UPDATE, UPDATE, UPDATE!
It turned out that my wheel shimmy returned after driving a while. When I got home I used my "non-contact" infra-red thermometer (the kind with a laser pointer in them) to read the front rotor temperatures and the caliper temps. I discovered that my right-front rotor was around 340 degrees and the caliper was around 235 degrees! The left front caliper was around 105 degrees and the rotor was only about 160 degrees. This definitely indicated that a caliper was dragging and not releasing properly after brake applications.

I replaced both calipers and their hoses today. The hoses cost about $20 each from AutoZone and I paid about $53 each for the calipers. Everything is available for less from Rockauto.com, but then you have to ship the cores back as well as wait for the parts to arrive. I paid more for convenience. Anyhow, the bottom line is that the shimmy is definitely gone and both brake rotors are now running within 20 degrees of each other.

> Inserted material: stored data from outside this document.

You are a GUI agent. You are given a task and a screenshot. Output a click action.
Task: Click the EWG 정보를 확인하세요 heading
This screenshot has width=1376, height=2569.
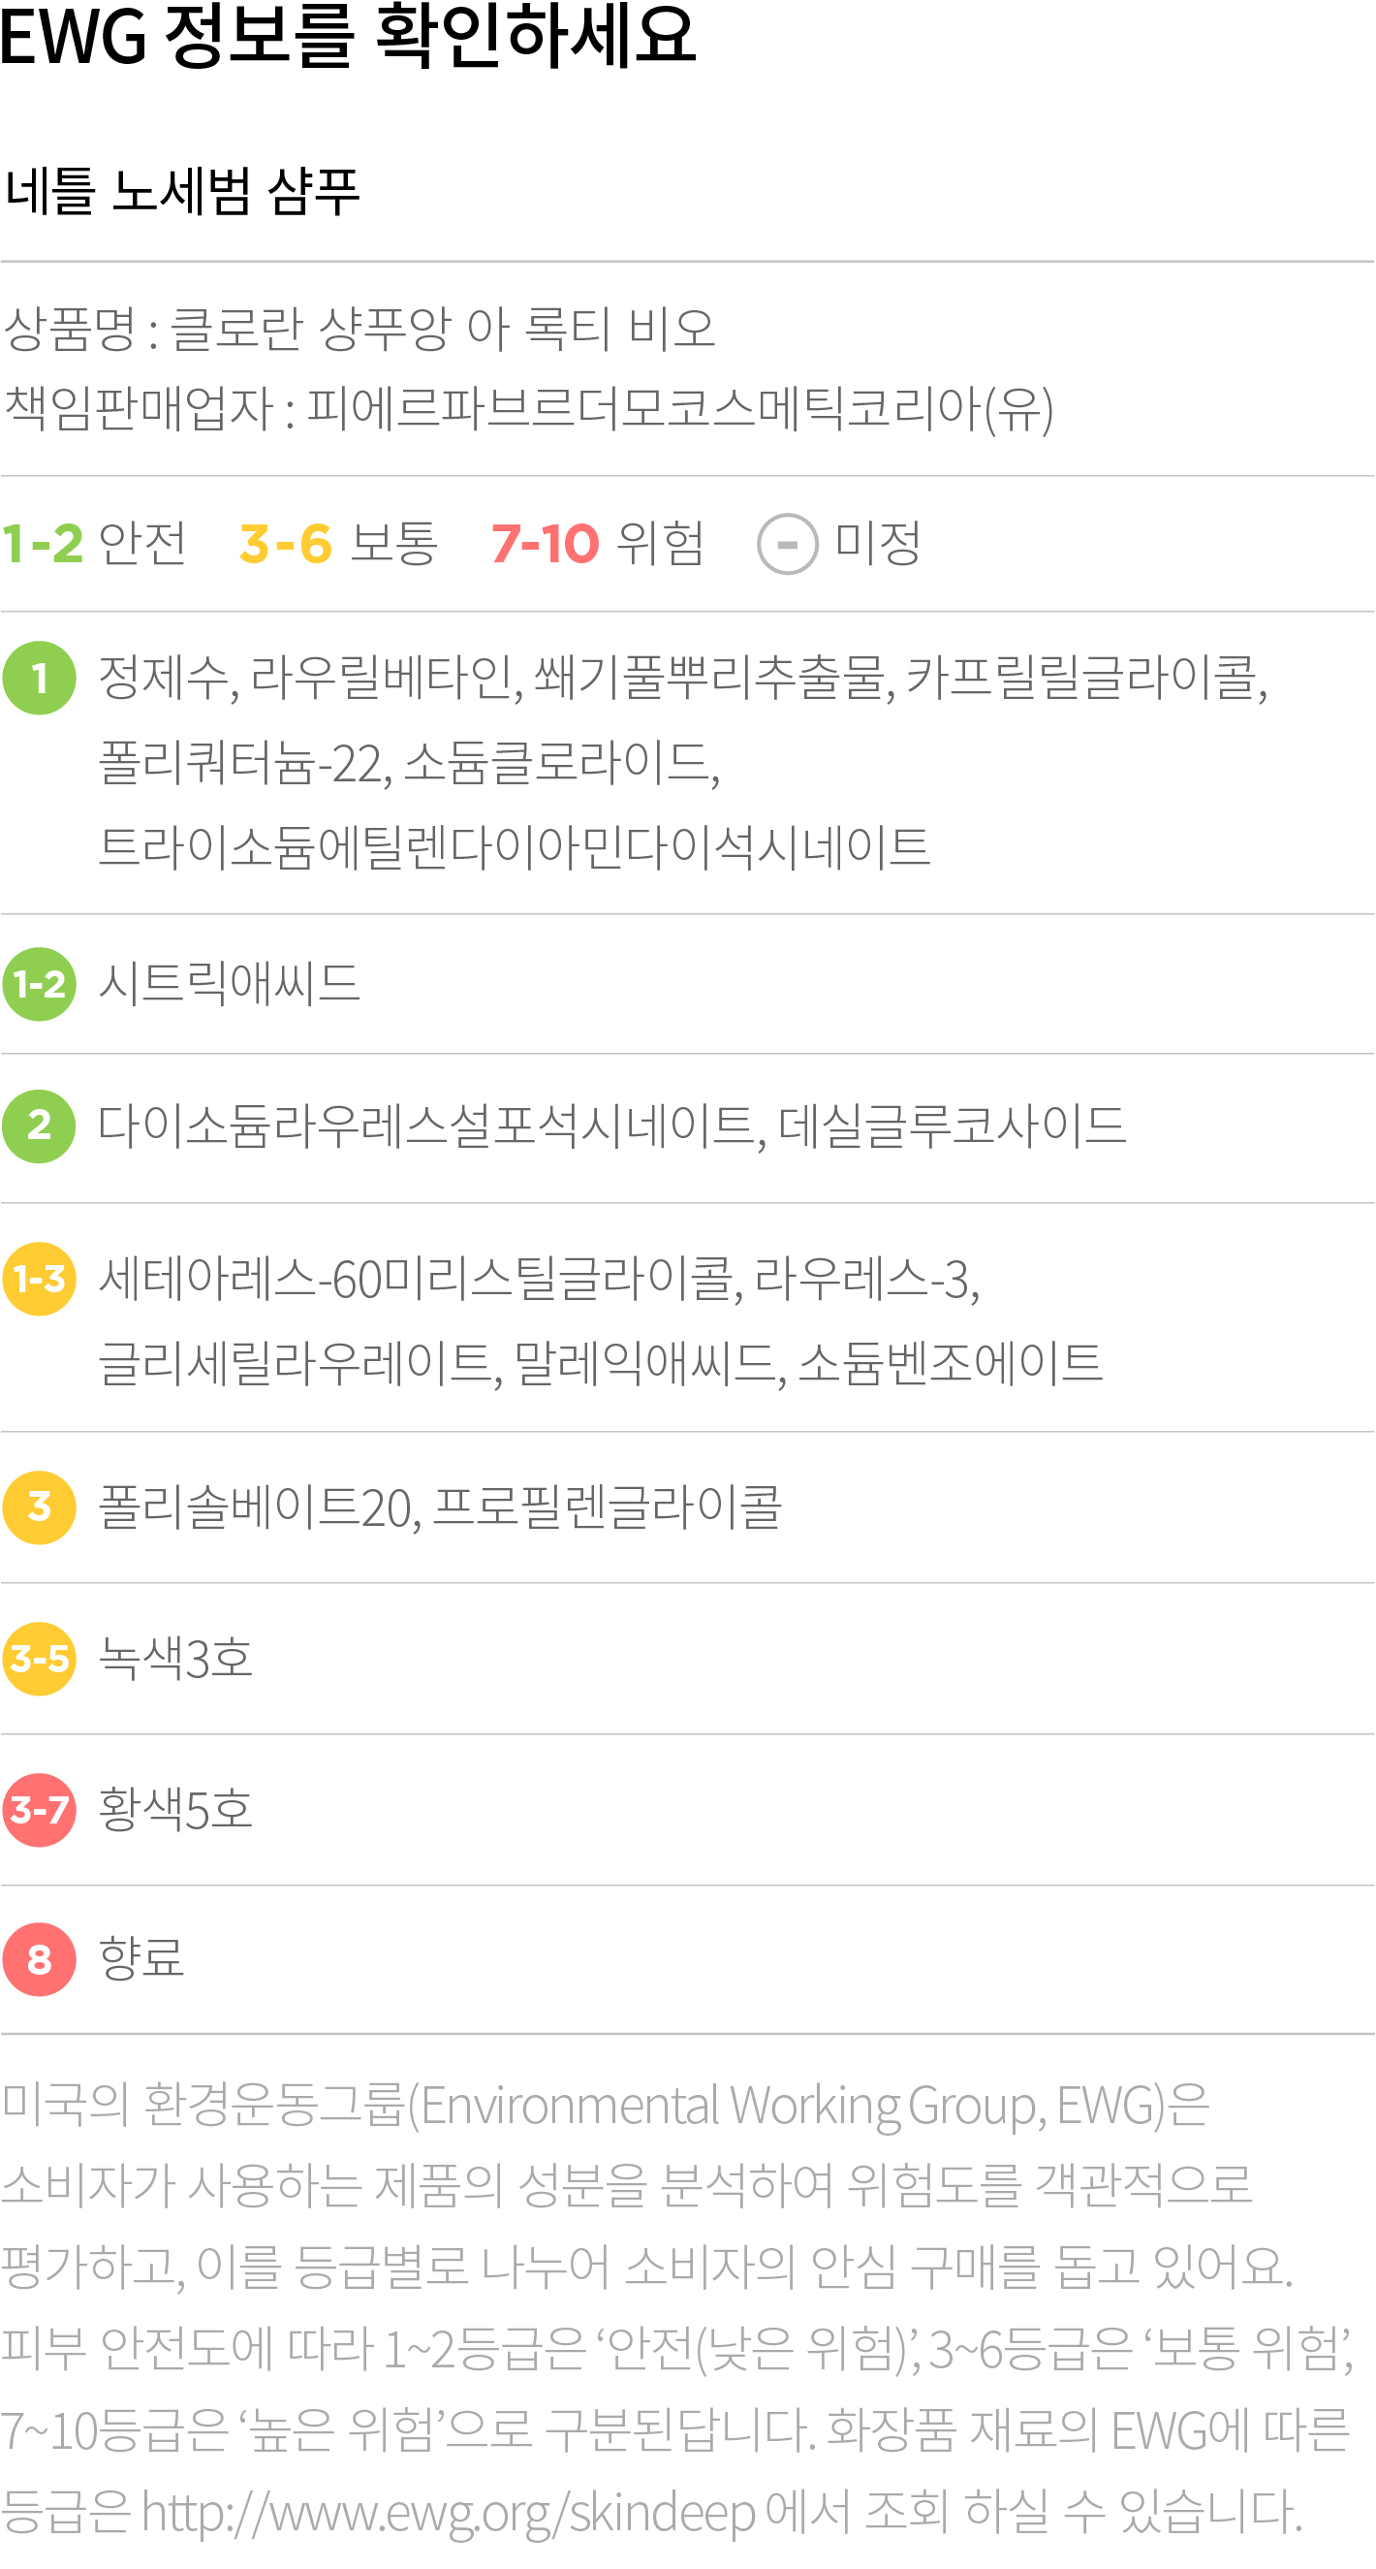[x=347, y=37]
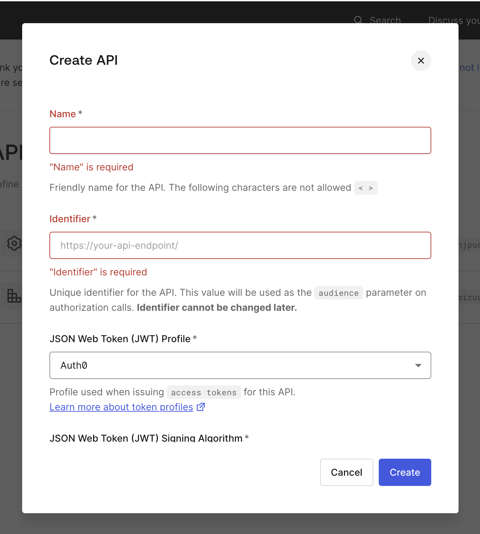
Task: Click the angle brackets code chip
Action: pyautogui.click(x=365, y=188)
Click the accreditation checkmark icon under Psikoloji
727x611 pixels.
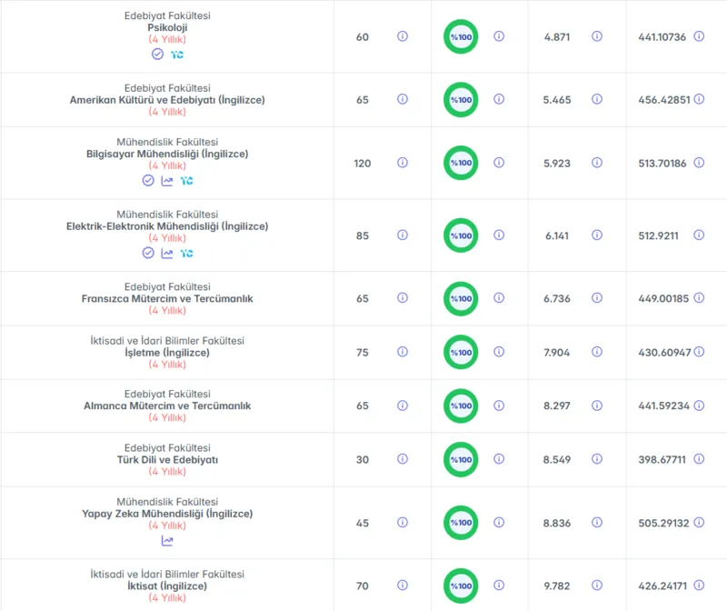(x=157, y=55)
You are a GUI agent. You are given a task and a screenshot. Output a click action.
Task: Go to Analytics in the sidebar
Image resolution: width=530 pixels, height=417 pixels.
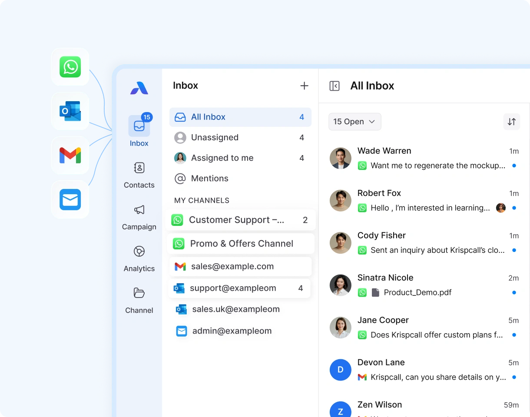click(139, 259)
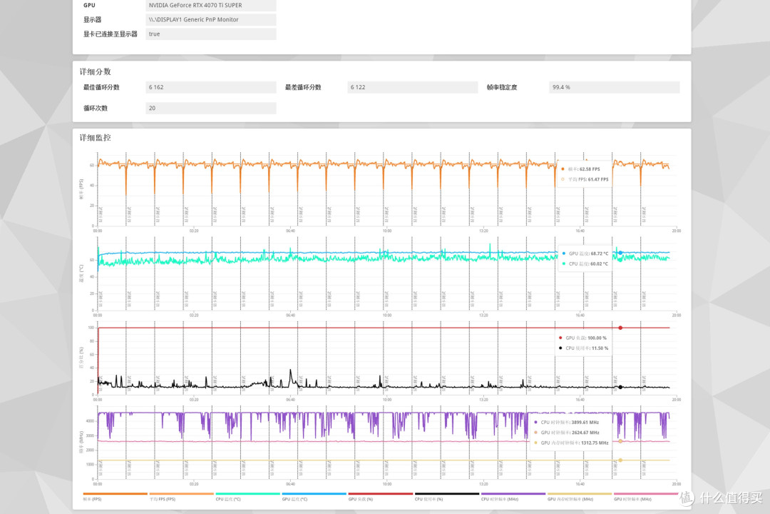Toggle the CPU 时钟频率 (MHz) purple legend series
Viewport: 770px width, 514px height.
(513, 496)
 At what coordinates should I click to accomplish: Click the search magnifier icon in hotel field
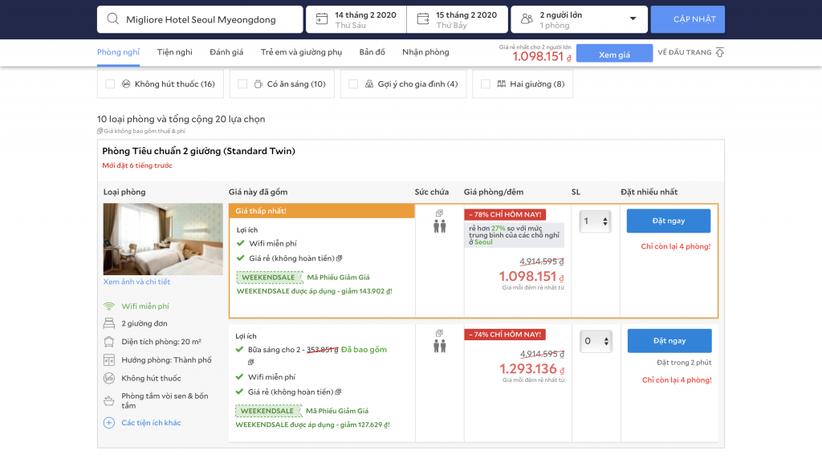point(112,19)
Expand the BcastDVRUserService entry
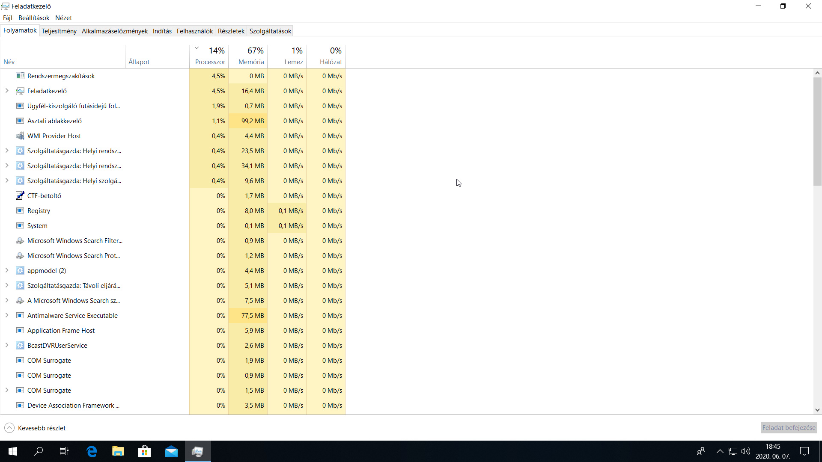 (7, 345)
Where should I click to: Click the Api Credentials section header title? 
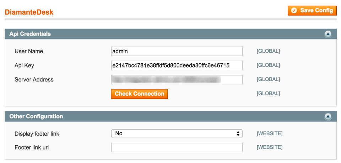30,34
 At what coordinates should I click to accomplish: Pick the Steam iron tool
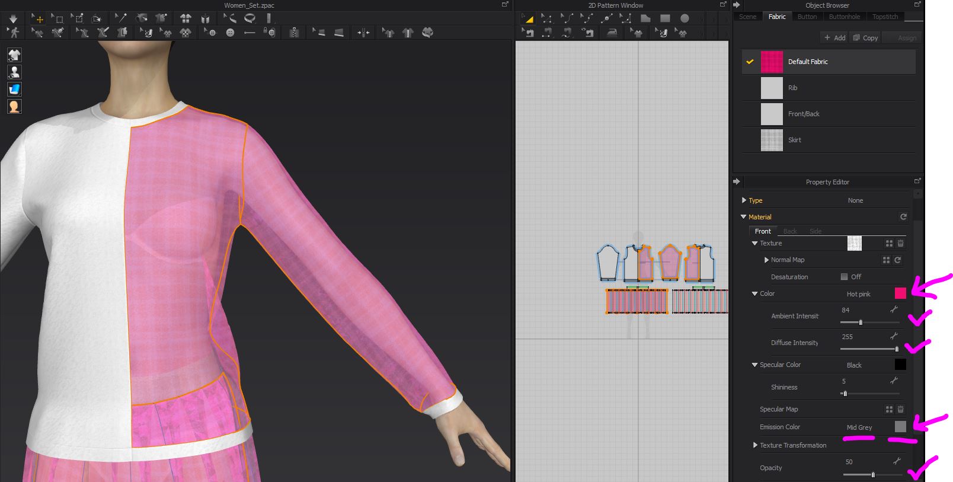tap(612, 33)
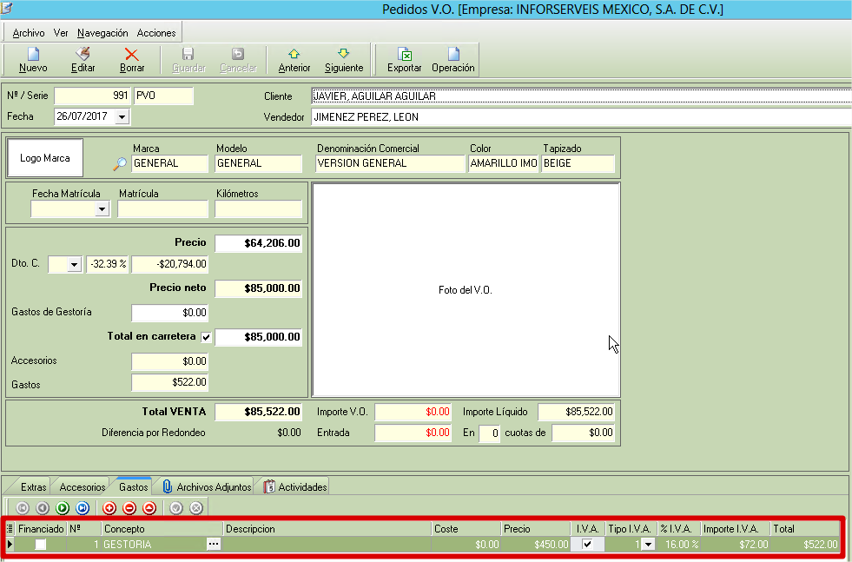Click the Exportar toolbar icon
The image size is (852, 562).
[x=404, y=59]
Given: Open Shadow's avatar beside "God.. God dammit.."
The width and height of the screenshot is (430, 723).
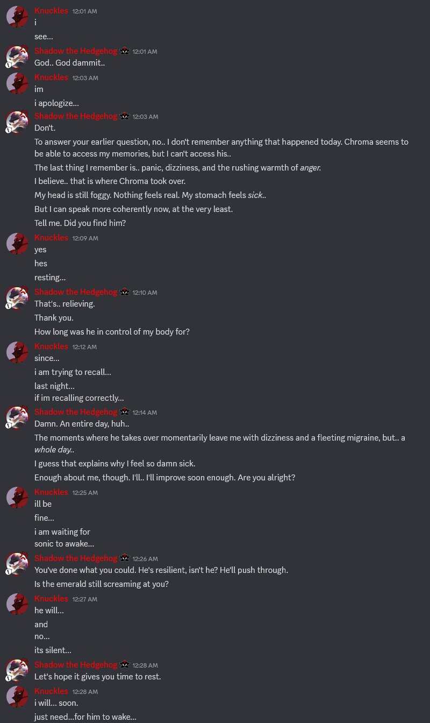Looking at the screenshot, I should 17,57.
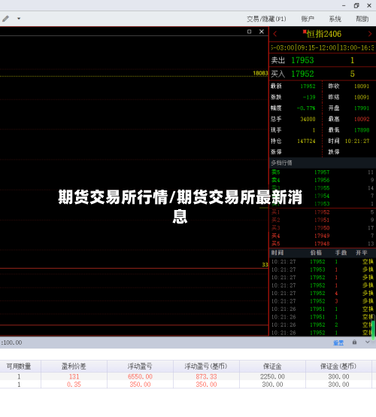Toggle the lock icon next to 重置

(354, 342)
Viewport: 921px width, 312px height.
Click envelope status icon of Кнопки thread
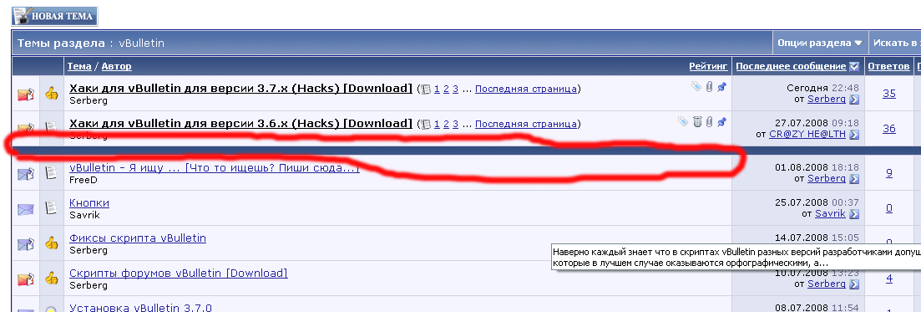point(26,208)
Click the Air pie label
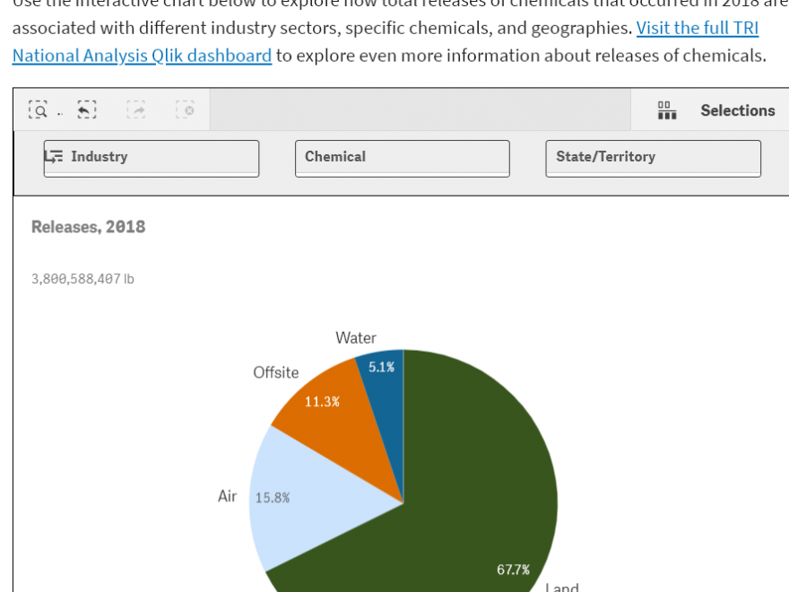This screenshot has height=592, width=789. (227, 496)
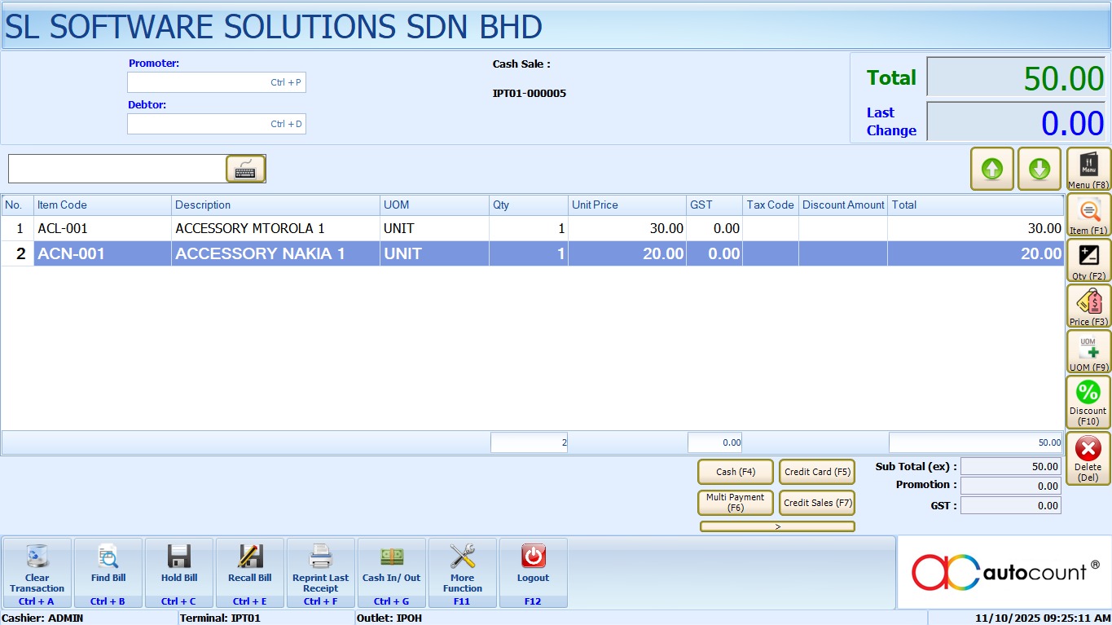
Task: Delete the selected item with Delete (Del)
Action: (1088, 457)
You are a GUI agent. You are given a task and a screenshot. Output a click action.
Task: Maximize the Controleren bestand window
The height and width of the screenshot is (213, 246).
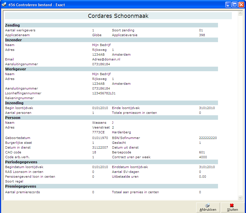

The temperature measuring trick may be of benefit to others that are battling this wheel shimmy thing. BTW, my caliper did not seem to be sticking when I changed the rotors and pads. The piston easily pushed back into the caliper body, so there was no reason for me to believe that it was sticking. I have also heard of defective hoses that would trap hydraulic pressure and cause the caliper to drag. I changed both, so I really can't say for sure whether it was the caliper or the hose (my money would be on the caliper though). Hope this helps some of you.